Using the listing below, set down each line from the line containing "Kendarai Sepeda Motor, Bupati" through the line containing "SMSI Kukuhkan Pokja", both ends included, exactly and with nothing added.
** EXTRACTED INFORMATION follows **
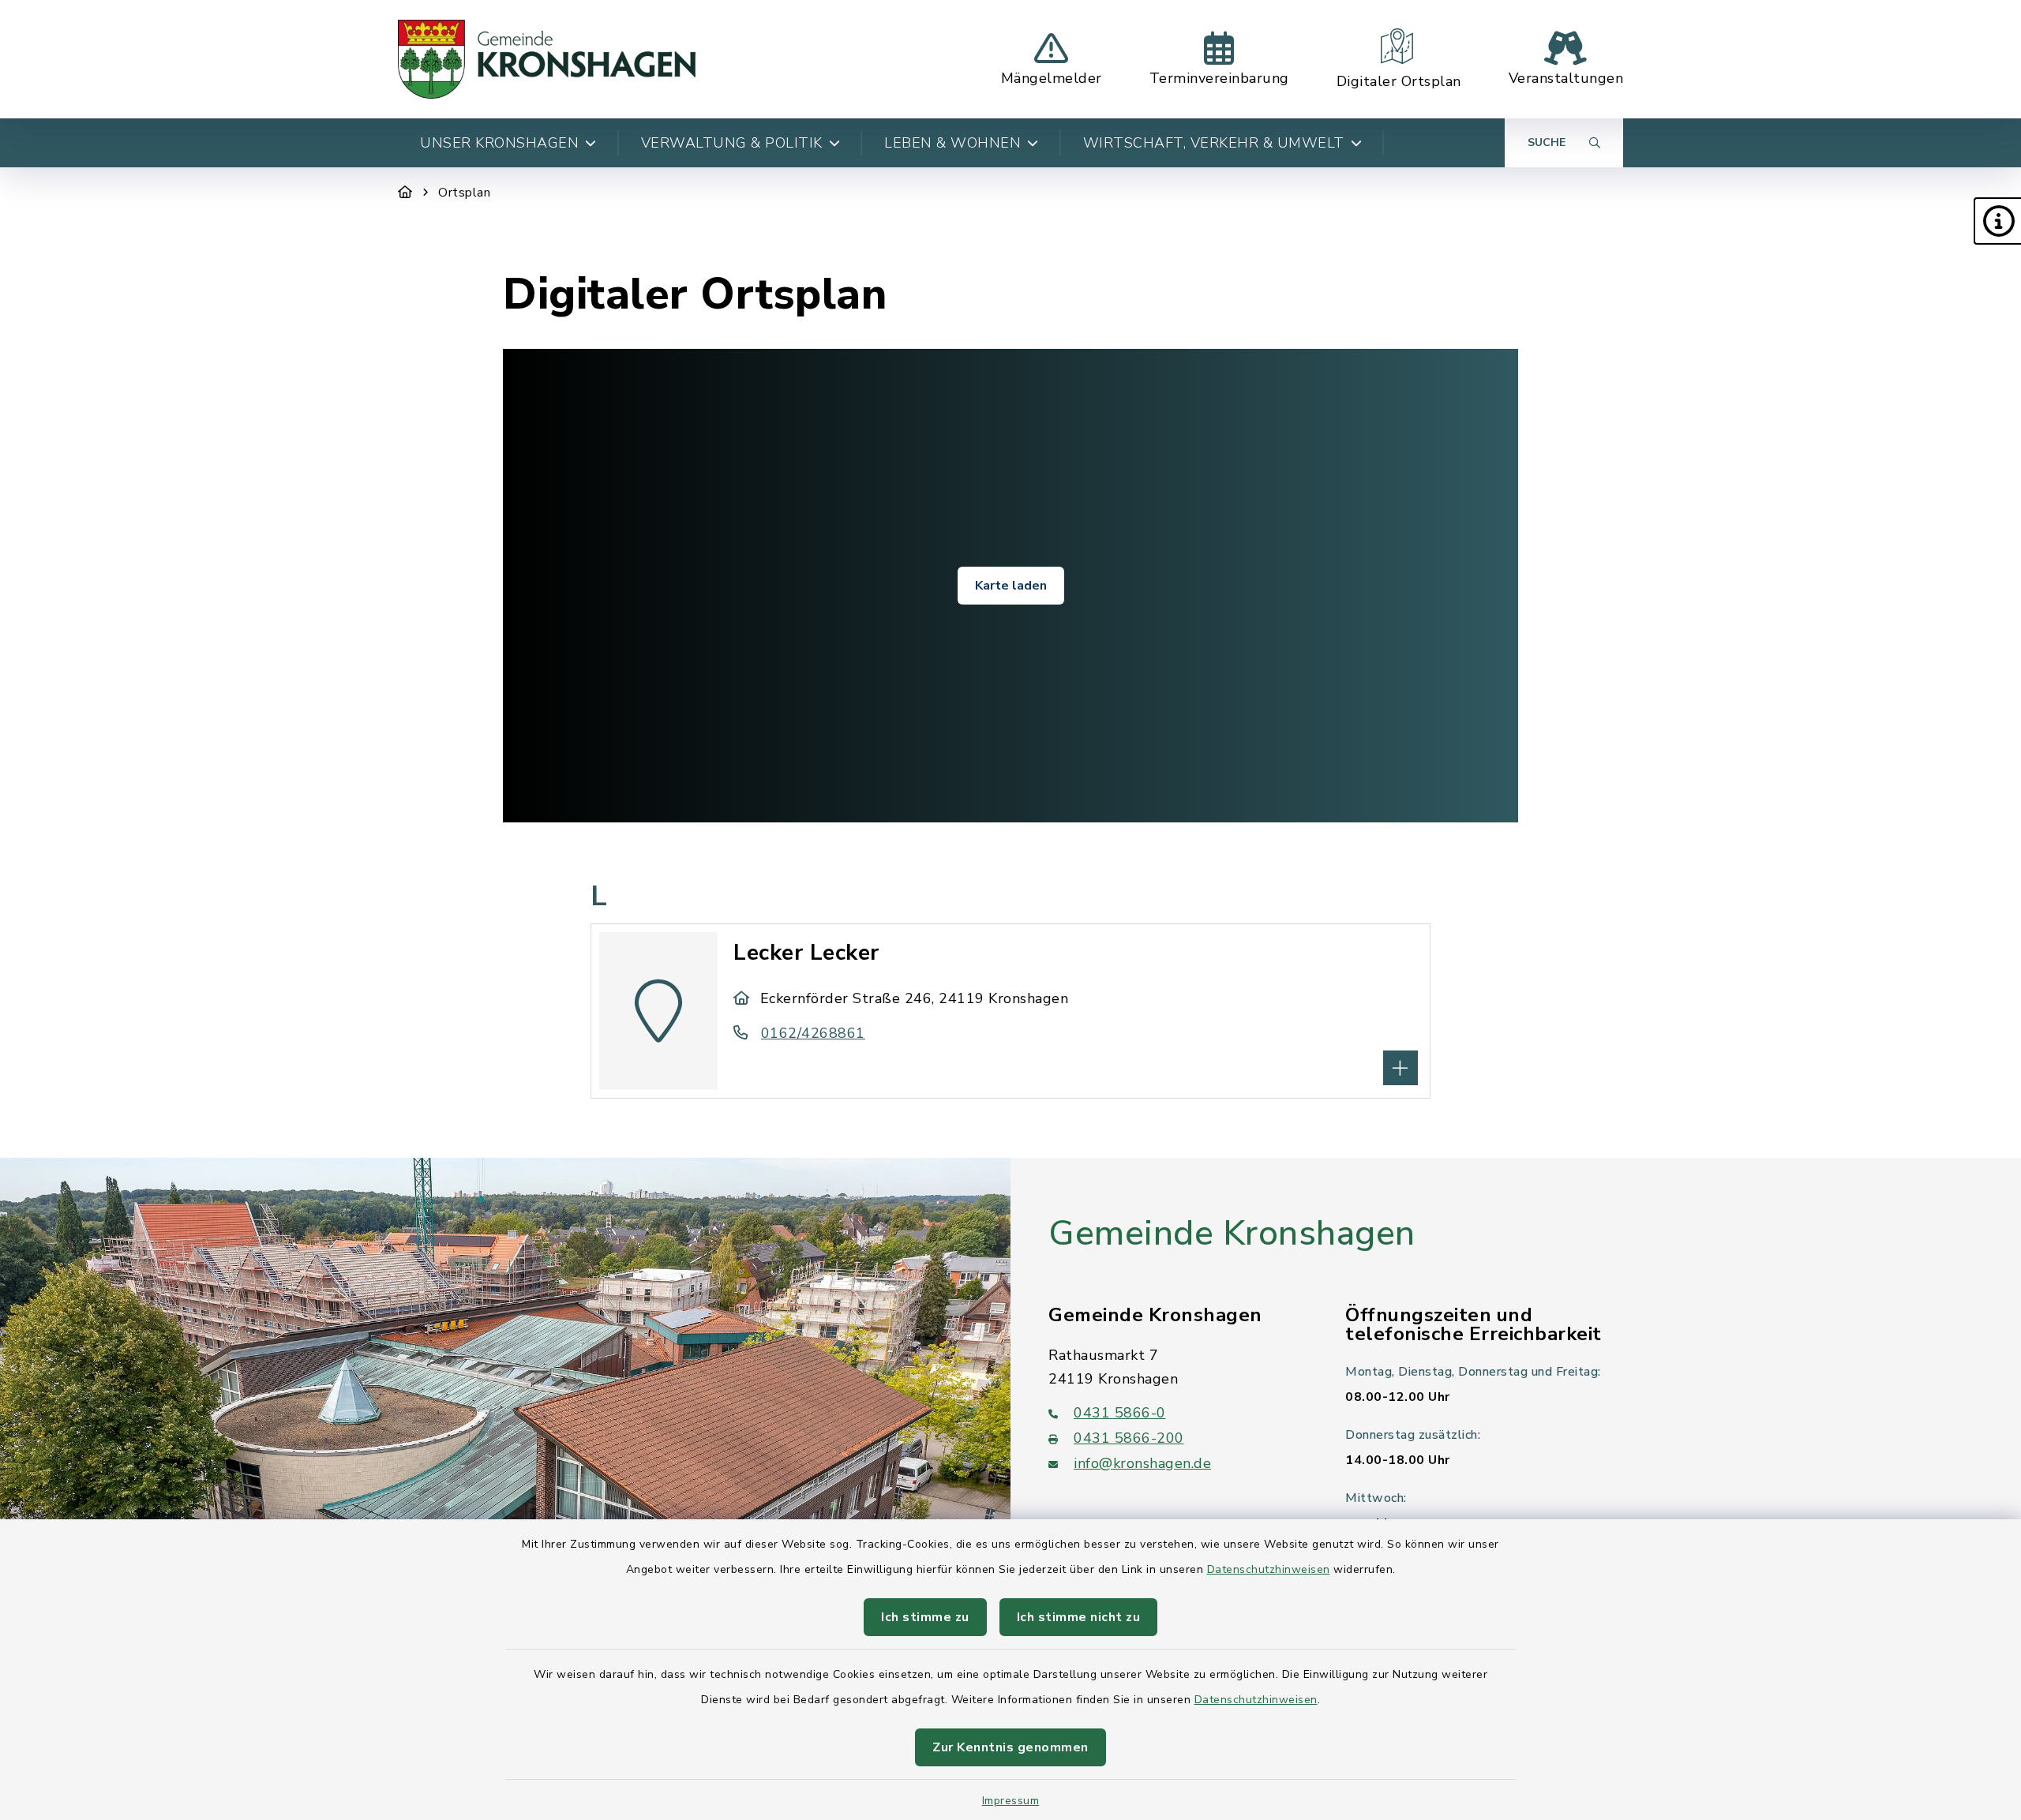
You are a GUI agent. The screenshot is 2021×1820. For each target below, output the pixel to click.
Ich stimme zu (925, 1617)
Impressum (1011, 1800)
** End of EXTRACTED INFORMATION **
** EXTRACTED INFORMATION follows **
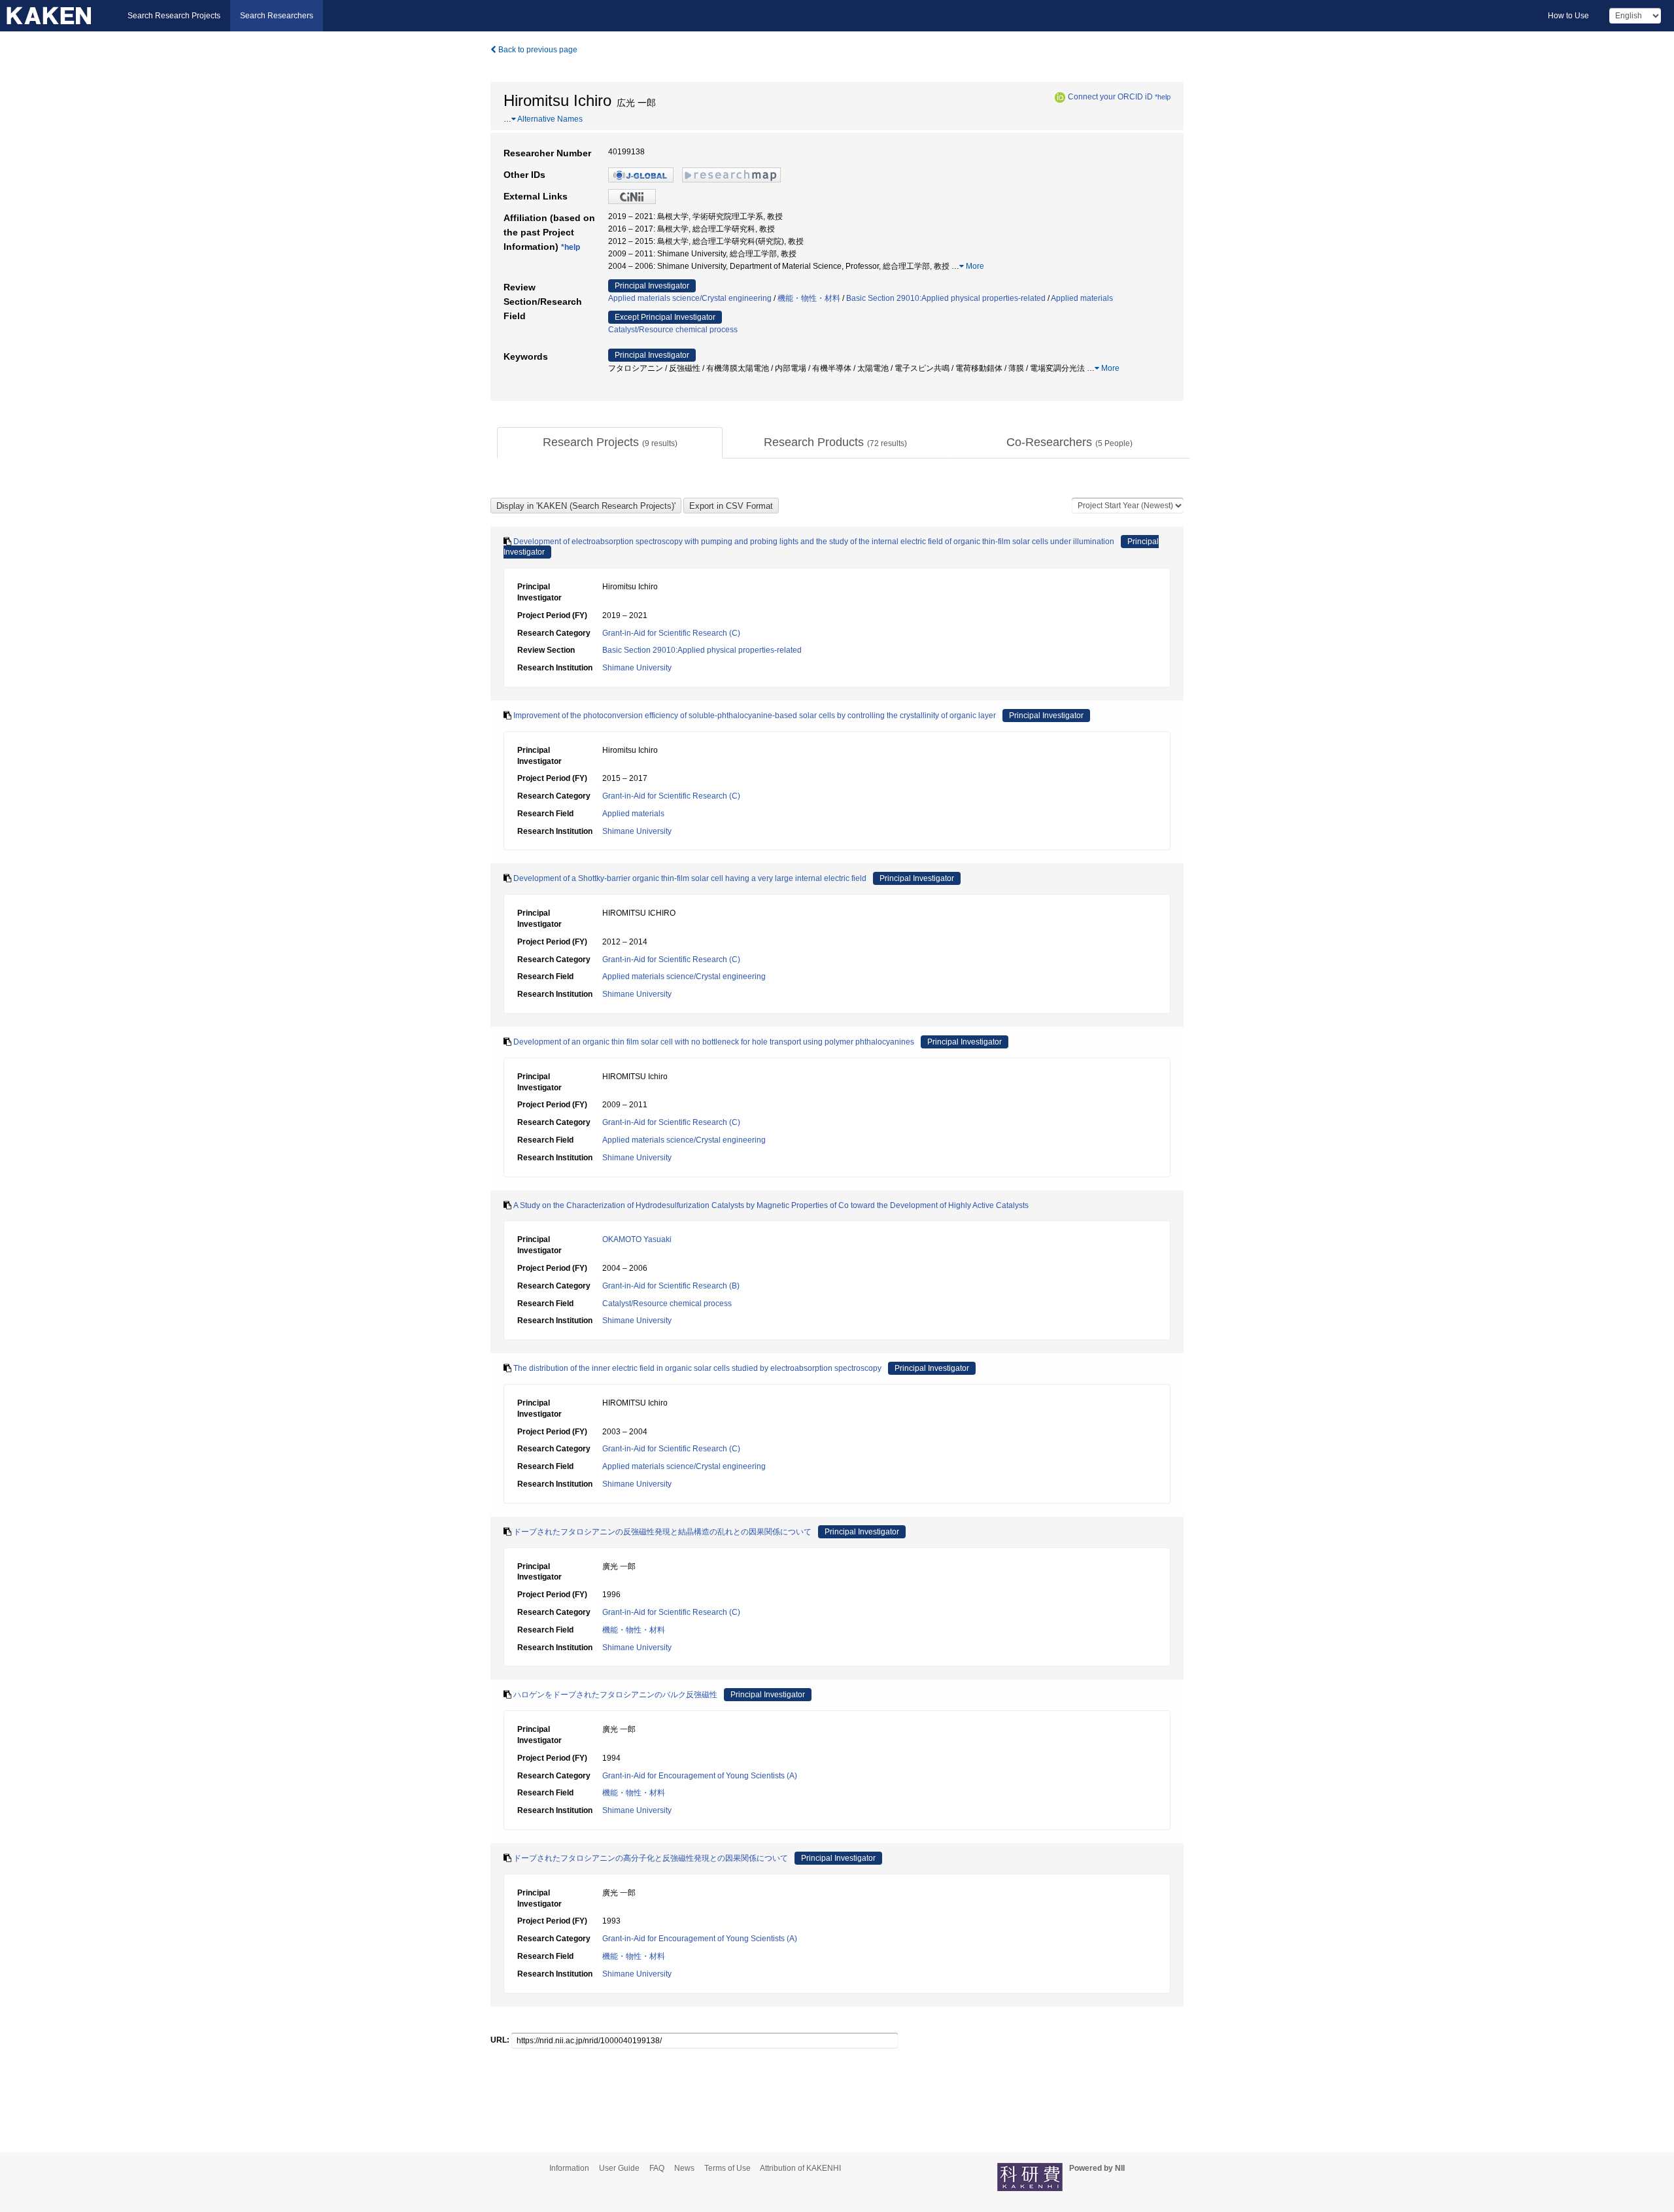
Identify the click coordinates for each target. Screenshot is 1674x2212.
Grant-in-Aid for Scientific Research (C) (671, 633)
** End of EXTRACTED INFORMATION **
** EXTRACTED INFORMATION follows **
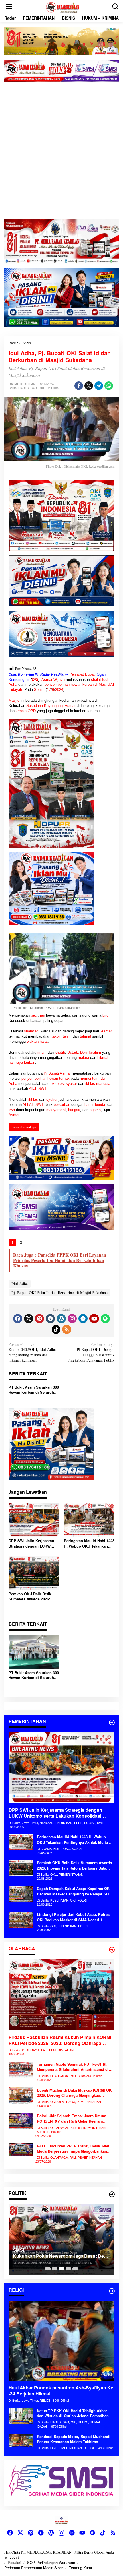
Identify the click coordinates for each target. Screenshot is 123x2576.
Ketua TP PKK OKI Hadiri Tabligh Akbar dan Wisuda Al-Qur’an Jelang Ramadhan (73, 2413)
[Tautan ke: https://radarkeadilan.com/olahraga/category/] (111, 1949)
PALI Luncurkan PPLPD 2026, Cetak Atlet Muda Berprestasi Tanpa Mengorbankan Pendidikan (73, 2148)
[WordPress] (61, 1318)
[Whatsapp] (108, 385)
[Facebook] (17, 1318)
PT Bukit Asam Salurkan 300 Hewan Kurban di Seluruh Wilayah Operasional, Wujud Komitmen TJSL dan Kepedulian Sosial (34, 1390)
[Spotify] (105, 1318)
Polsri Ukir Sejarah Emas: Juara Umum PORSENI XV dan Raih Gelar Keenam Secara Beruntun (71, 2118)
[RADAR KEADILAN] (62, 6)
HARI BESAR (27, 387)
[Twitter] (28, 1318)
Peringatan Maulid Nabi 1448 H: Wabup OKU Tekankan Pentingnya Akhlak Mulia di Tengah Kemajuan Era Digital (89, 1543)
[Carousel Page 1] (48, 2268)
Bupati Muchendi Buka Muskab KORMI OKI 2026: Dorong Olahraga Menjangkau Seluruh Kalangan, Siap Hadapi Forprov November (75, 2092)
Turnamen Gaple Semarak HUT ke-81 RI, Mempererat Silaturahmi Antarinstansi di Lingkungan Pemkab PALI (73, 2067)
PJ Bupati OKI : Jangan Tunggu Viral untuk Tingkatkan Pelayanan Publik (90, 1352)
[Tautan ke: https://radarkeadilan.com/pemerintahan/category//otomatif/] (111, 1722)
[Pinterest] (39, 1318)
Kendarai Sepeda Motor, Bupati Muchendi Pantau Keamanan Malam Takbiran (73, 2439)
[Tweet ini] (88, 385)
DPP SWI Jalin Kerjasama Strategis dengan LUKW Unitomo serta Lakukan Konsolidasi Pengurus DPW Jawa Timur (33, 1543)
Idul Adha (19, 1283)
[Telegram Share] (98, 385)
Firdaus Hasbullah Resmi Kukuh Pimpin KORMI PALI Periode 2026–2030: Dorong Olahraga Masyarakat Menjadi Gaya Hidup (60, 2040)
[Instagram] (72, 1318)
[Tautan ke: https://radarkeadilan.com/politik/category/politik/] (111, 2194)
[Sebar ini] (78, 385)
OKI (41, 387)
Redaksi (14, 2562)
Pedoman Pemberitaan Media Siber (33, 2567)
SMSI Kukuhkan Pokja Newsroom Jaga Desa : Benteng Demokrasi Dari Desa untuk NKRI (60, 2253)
** End of EXTRACTED INFORMATION **
RESPONSE TO THIS EXERCISE:
Kendarai Sepeda Motor, Bupati Muchendi Pantau Keamanan Malam Takbiran (73, 2439)
[Tweet ini] (88, 385)
DPP SWI Jalin Kerjasama Strategis dengan LUKW Unitomo serta Lakukan Konsolidasi Pengurus DPW Jawa Timur (33, 1543)
Idul Adha (19, 1283)
[Telegram Share] (98, 385)
Firdaus Hasbullah Resmi Kukuh Pimpin KORMI PALI Periode 2026–2030: Dorong Olahraga Masyarakat Menjadi Gaya Hidup (60, 2040)
[Instagram] (72, 1318)
[Tautan ke: https://radarkeadilan.com/politik/category/politik/] (111, 2194)
[Sebar ini] (78, 385)
OKI (41, 387)
Redaksi (14, 2562)
Pedoman Pemberitaan Media Siber (33, 2567)
SMSI Kukuhkan Pokja Newsroom Jaga Desa : Benteng Demokrasi Dari Desa untuk NKRI (60, 2253)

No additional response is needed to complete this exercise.